## [Input]
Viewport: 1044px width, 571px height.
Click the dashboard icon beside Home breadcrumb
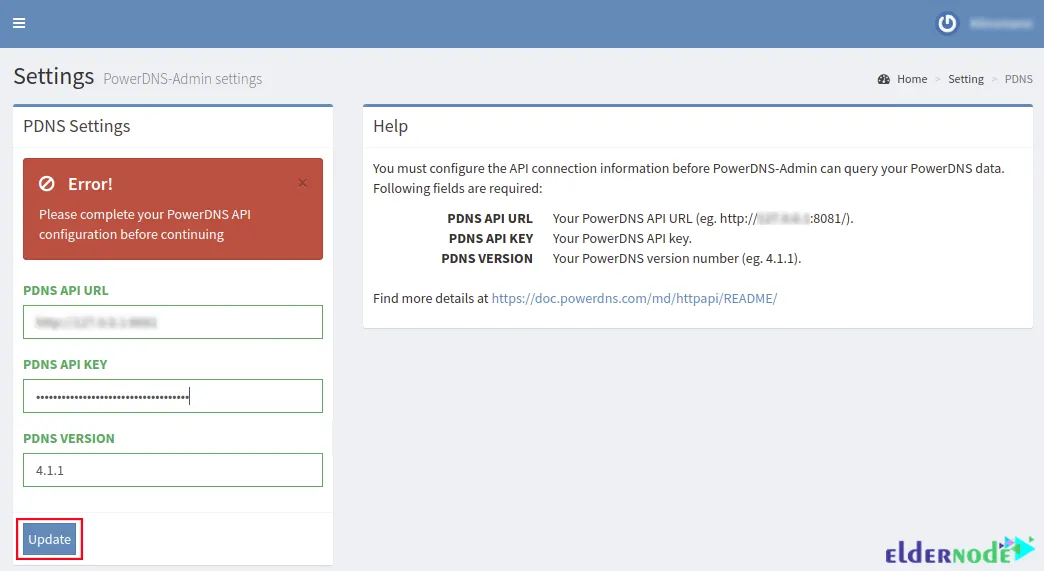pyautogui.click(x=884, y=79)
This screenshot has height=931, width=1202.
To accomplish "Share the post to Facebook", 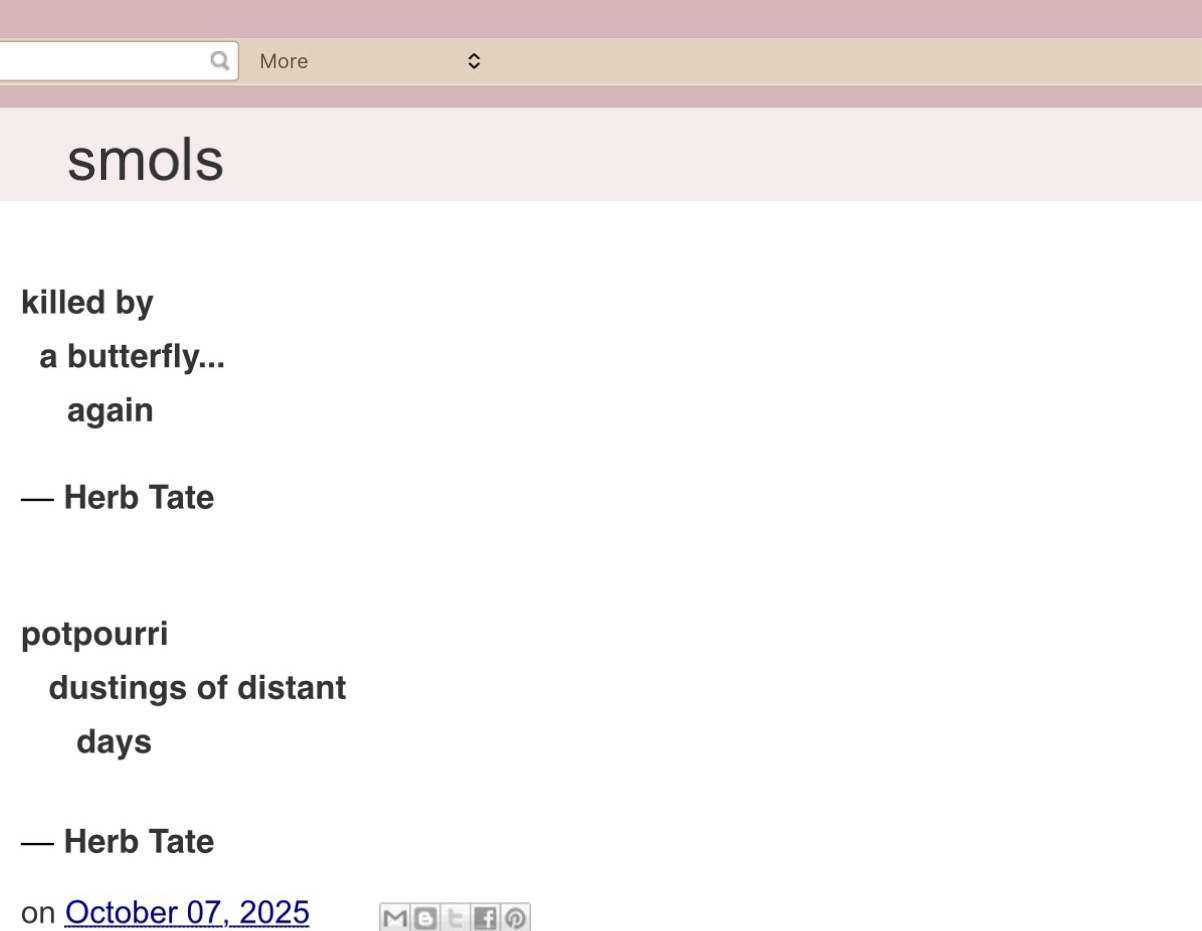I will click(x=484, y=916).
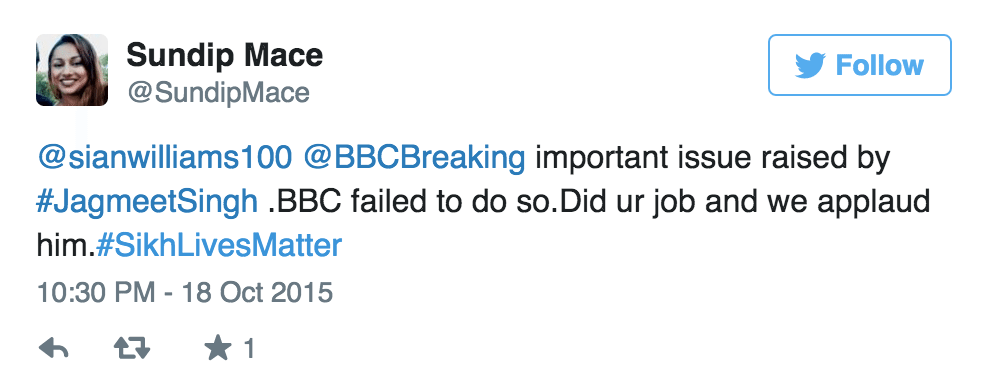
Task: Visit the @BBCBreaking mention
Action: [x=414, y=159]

## [Your instructions]
Only the lines from the beginning of the records up to and including the line with "This screenshot has height=931, width=1202." should appear, exactly as they are, and no pictures.

## [Output]
Viewport: 1044px width, 571px height.
Click the dashboard icon beside Home breadcrumb
pyautogui.click(x=884, y=79)
This screenshot has height=931, width=1202.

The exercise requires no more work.